While Matlab is well-suited to implementing optimization algorithms, other languages are accepted for all student work. However, only Matlab is fully instructor-supported. For example, codes on homework solutions will only be in Matlab. See the separate document Comparison of Programming Languages for the Numerical Analysis Classroom.

Homework assignments and their due dates will regularly be posted at the Course Website (bueler.github.io/M661F18/). The site also has a daily schedule of topics. The schedule will be updated on an ongoing basis to reflect which topics were actually covered each day. The site will also have links to a growing list of short Matlab codes; this is a good resource for coding examples.

The project is in two parts, with the first part due midsemester and the second due before final exams (dates below). The topic will mostly be up to you but I will make suggestions and yield veto power. The project must include both some theory and some practical computation (e.g. Matlab programming).

There will be one in-class Midterm Exam covering mostly basic concepts and definitions. The take-home Final Exam will have more substantial problems from the whole semester.

How Your Grade is Determined:

Work
Homework
Project part I
Project part II
Midterm Exam
Final Exam
Percent of Grade
40%
5%
10%
20%
25%
Dates
weekly
due Friday 9 November, in class (changed from: 5 November)
due Tuesday 11 December, 5pm
in class, Friday 26 October
due Thursday 13 December, 5pm

Based on your raw score total, I will assign grades according to the following schedule:

   90 - 100 % = A,  79 - 89 % = B,  68 - 78 % = C,  57 - 67 % = D,  0 - 56 % = F.

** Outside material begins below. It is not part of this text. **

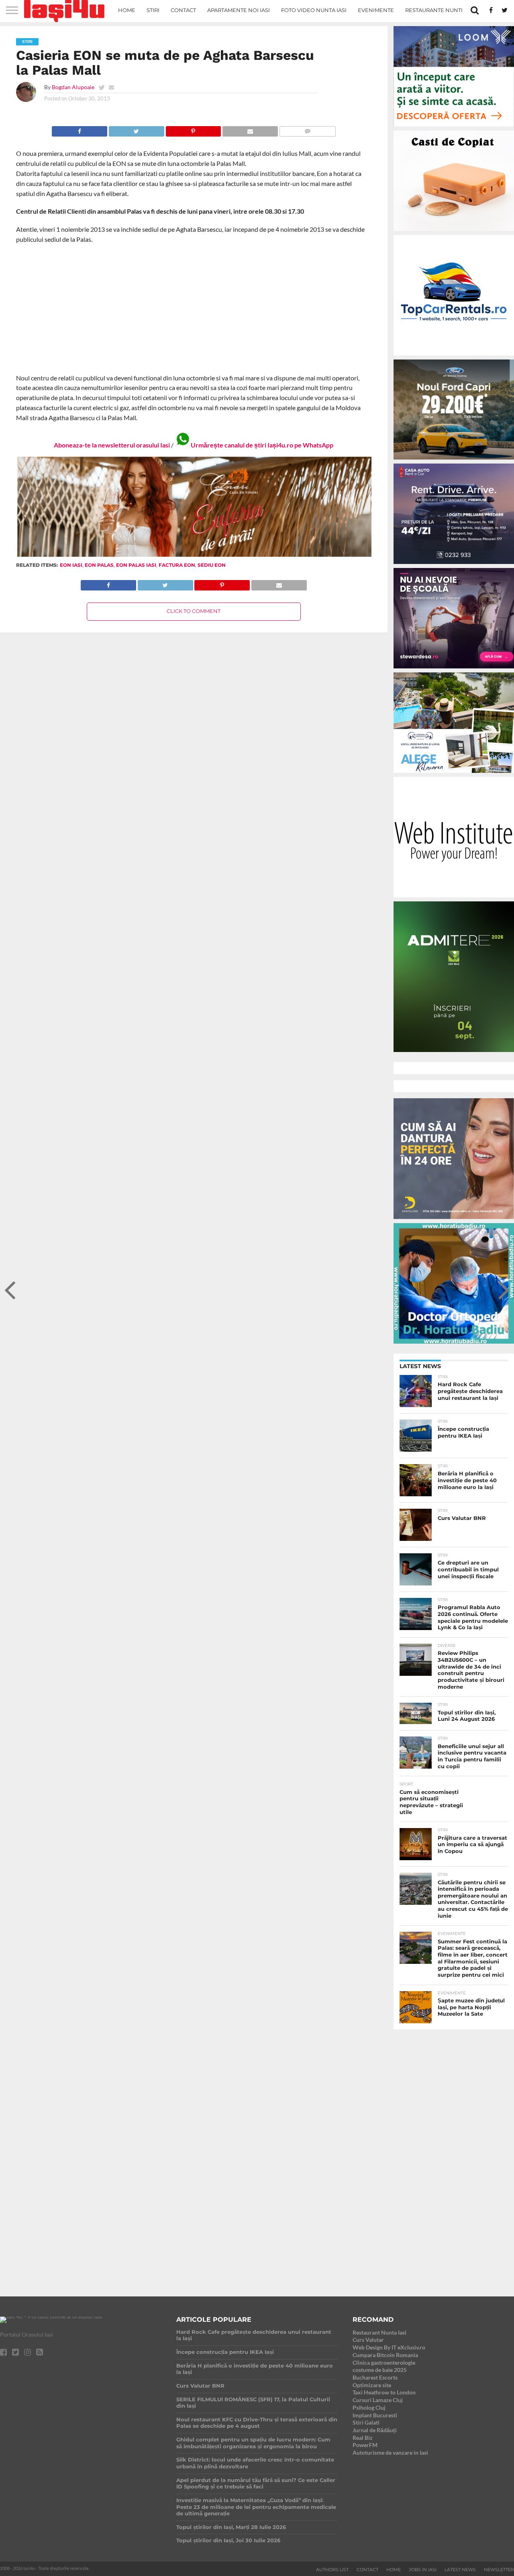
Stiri (153, 10)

This schedule is a guarantee. I reserve the right to increase your grade above these ranges based on the actual difficulty of the work and/or upon average class performance.

Policies:

The Dept of Mathematics and Statistics has reasonable policies on incompletes, late withdrawals, early final examinations, etc.; see www.uaf.edu/dms/policies.   You are covered by the UAF Student Code of Conduct.   I will work with the Office of Disabilities Services (208 WHIT, 474-5655) to provide reasonable accommodation to students with disabilities.

Prerequisites:

Officially: Knowledge of calculus, linear algebra and computer programming.

In terms of UAF courses this translates roughly to: MATH 253 Calculus III, MATH 314 Linear Algebra, and either MATH 310 Numerical Analysis or CS 201 Computer Science I.

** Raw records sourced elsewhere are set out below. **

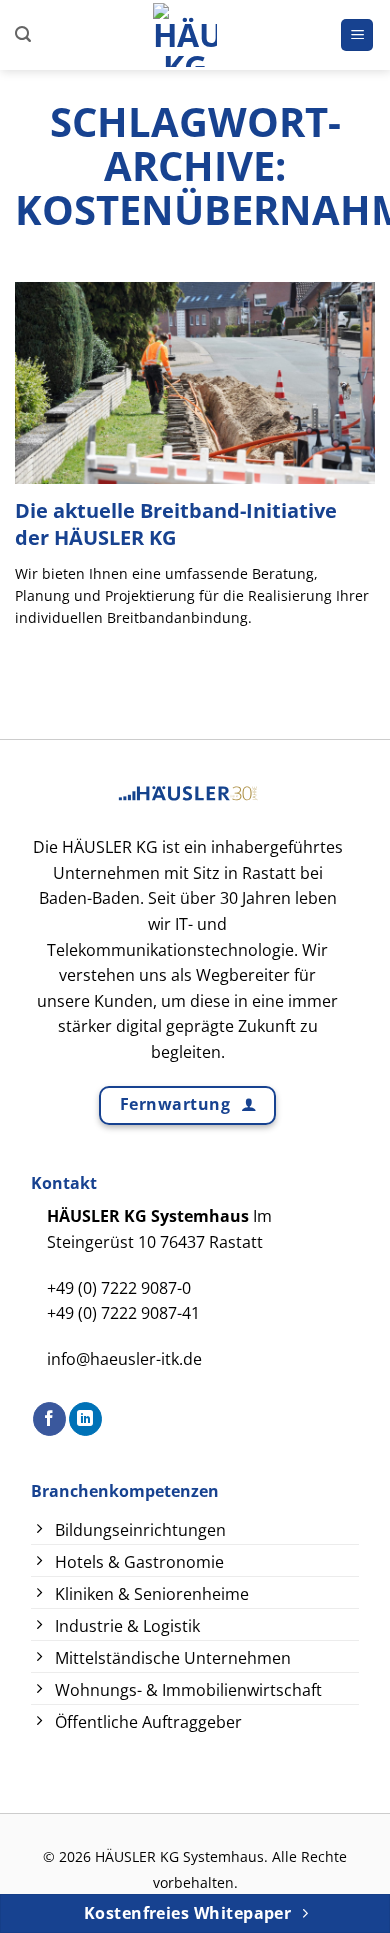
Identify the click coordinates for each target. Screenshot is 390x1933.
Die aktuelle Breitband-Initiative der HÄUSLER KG (176, 523)
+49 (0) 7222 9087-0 (119, 1288)
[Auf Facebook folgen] (49, 1419)
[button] (23, 34)
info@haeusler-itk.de (124, 1359)
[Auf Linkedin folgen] (85, 1419)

As a pragmatic matter, students for this course come from math, computer science, statistics, physics, geophysics, engineering, and indeed all the technical subjects at UAF. The students have undergraduate transcripts from universities all over the world. I am aware of these realities! I will devote substantial class time to the task of collecting together the many bits of prequisite knowledge needed to do this applied/computational mathematics at this level.

As a graduate applied mathematics course with a diverse technical audience, this course is similar to MATH 614 Numerical Linear Algebra and MATH 615 Numerical Analysis of Differential Equations, and it has similar prerequisites.